Supplied material:

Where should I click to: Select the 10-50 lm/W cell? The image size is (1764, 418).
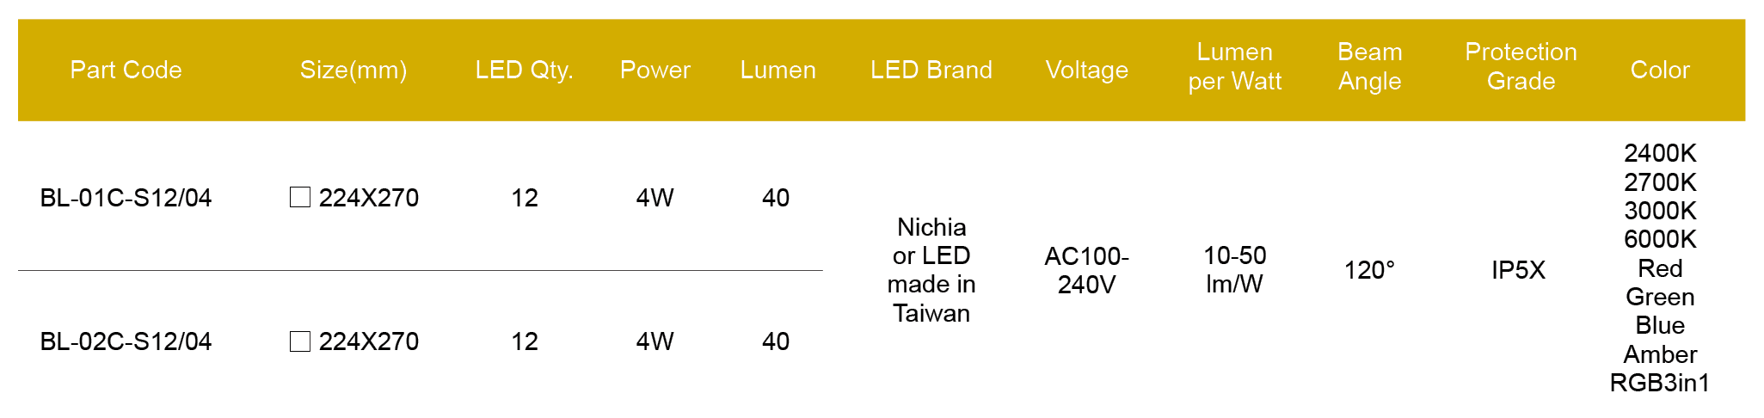(1234, 270)
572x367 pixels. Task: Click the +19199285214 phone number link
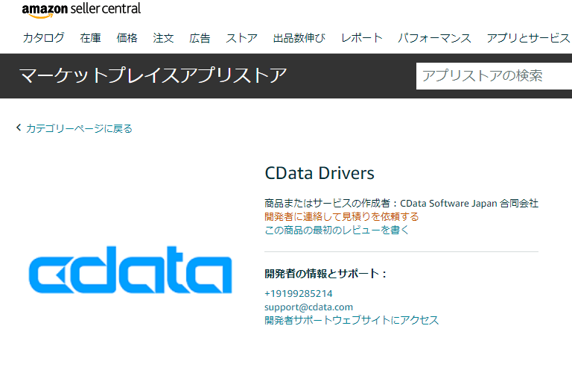pos(299,294)
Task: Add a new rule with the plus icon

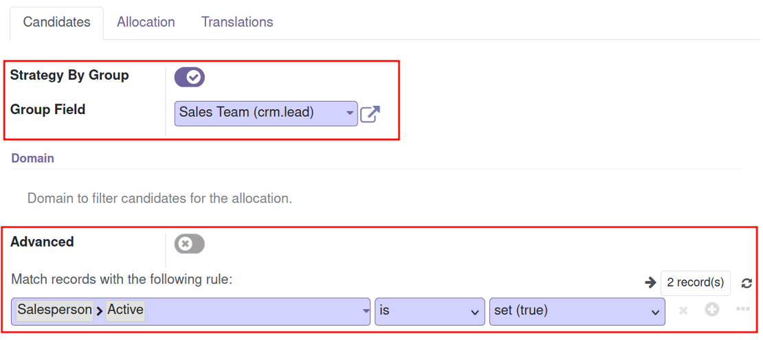Action: [x=712, y=310]
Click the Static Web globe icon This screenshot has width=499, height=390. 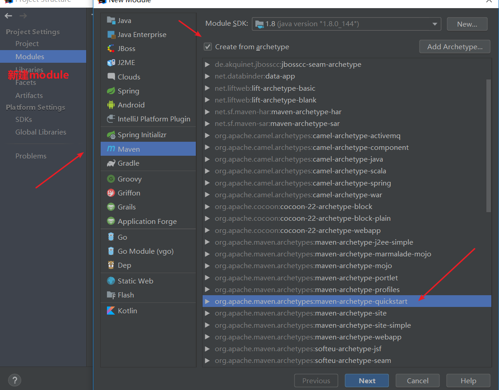click(x=111, y=281)
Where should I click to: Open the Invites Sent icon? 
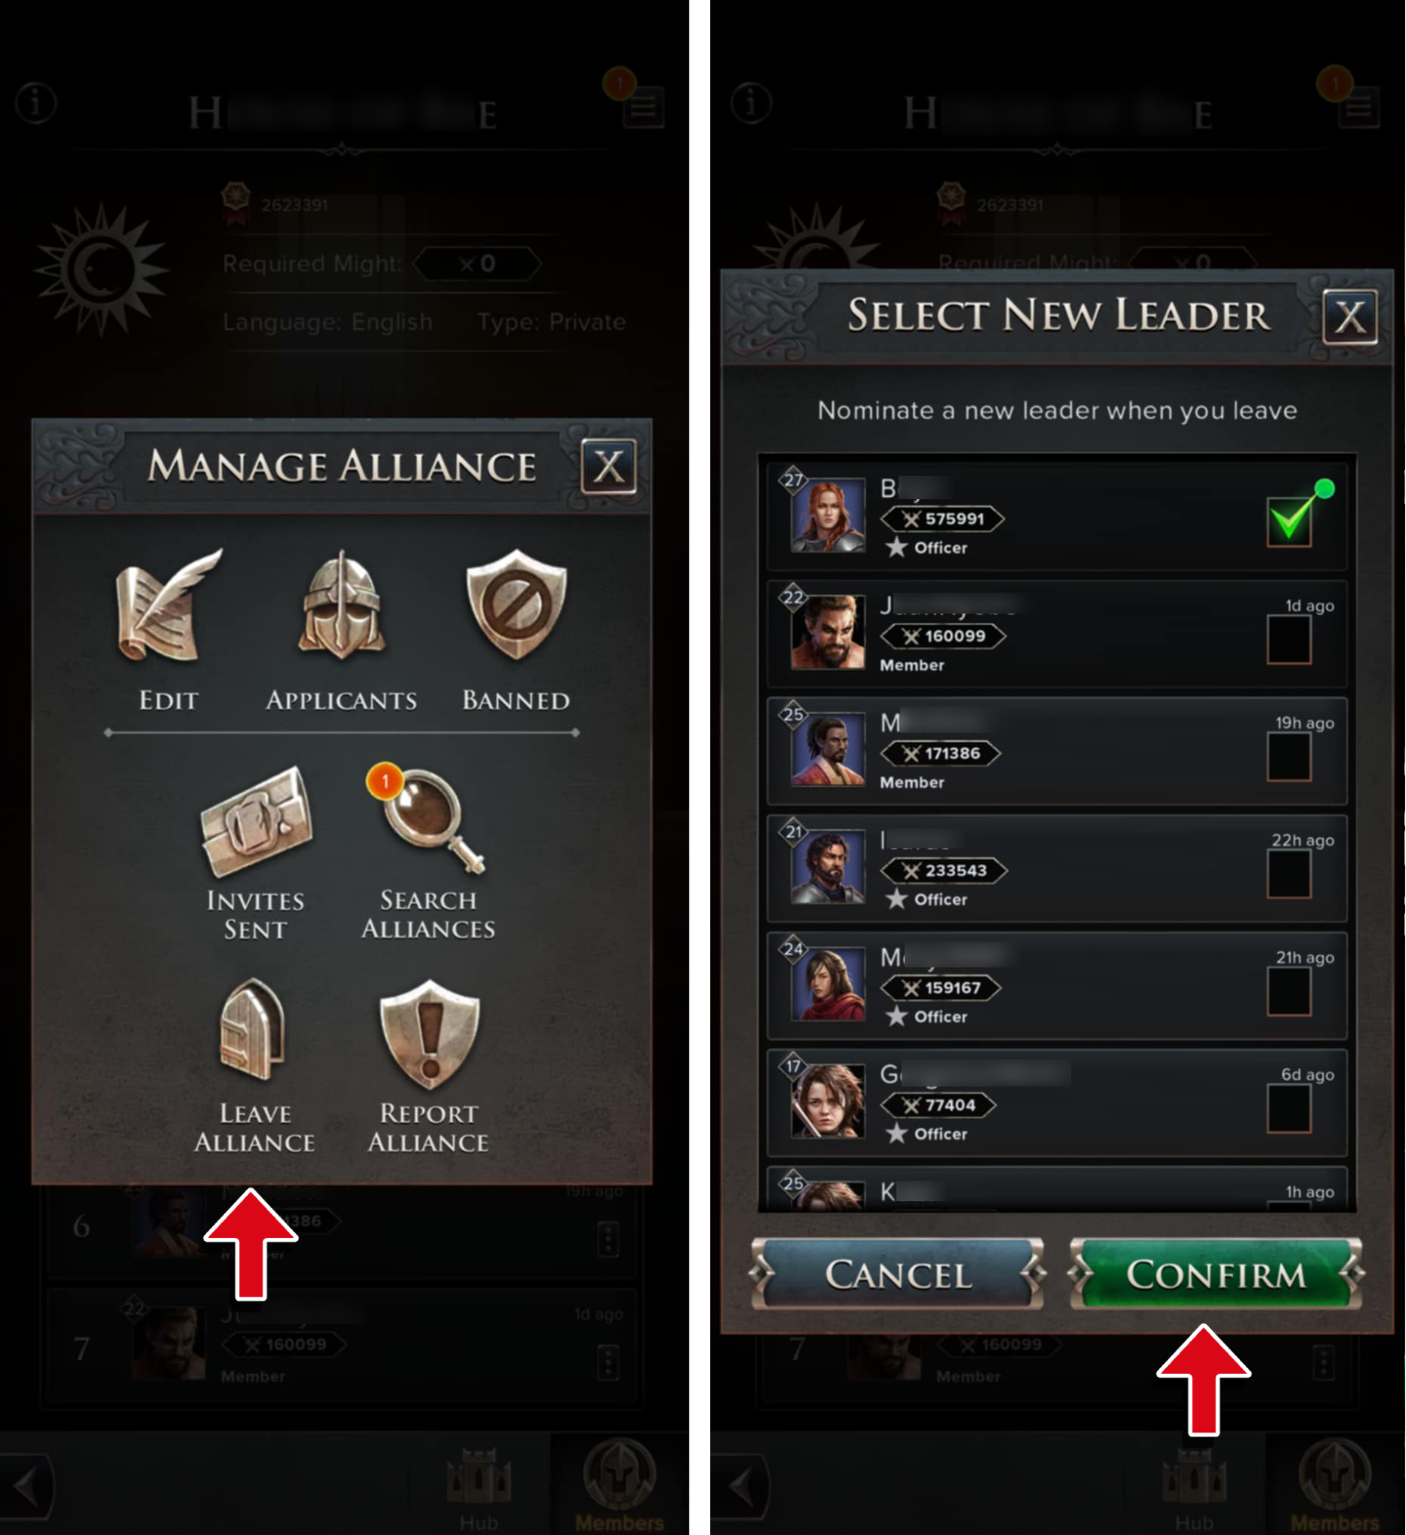(x=256, y=821)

Task description: Write out, please, the lines of the listing above from the one with "Where should I click to: Open" through the very last, exactly as given and with no pictures.

Answer box:
Where should I click to: Open the Invites Sent icon? 
(x=256, y=821)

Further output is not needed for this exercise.